_Required work_
Within the entries below, please return exactly the lines from the one with "Screen dimensions: 926x764" through the one with "Viewport: 779px width, 480px", leaving out any pictures.

(Given records begins)

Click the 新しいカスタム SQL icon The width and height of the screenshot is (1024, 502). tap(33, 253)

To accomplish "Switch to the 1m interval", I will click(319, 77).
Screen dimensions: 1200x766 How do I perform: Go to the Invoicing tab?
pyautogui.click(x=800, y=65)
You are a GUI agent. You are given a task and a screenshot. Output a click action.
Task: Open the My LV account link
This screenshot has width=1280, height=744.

(Given records ends)
(Given records begins)

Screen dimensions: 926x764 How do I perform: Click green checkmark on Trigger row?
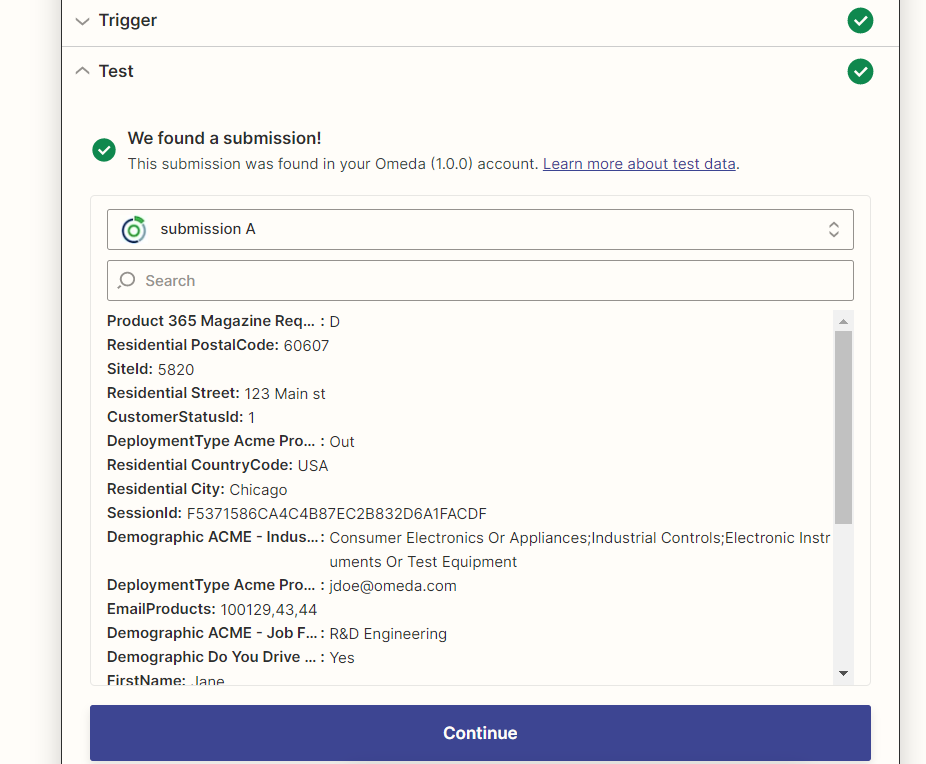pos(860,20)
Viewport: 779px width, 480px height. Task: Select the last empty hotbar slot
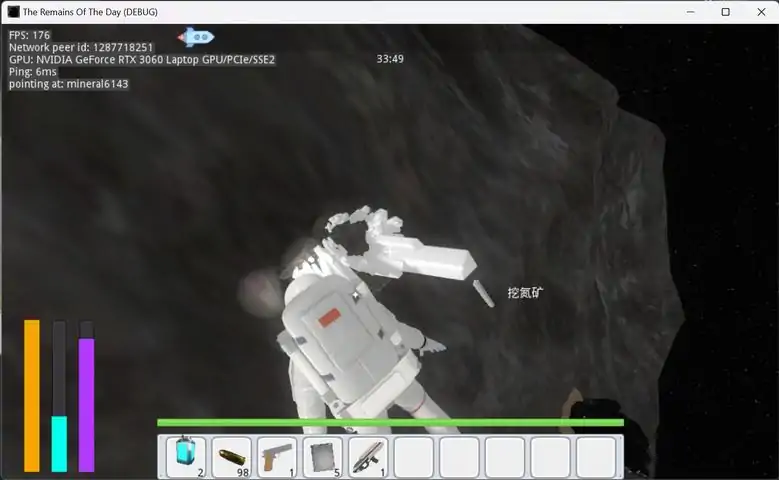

(Given records ends)
(Given records begins)

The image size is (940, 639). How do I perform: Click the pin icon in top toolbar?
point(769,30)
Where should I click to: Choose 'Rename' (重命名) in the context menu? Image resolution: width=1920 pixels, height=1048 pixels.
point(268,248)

(Given records ends)

_Result of this exercise_
Screen dimensions: 926x764 How do I perform: Click green checkmark on Trigger row?
pos(860,20)
Viewport: 779px width, 480px height. Task: Select the last empty hotbar slot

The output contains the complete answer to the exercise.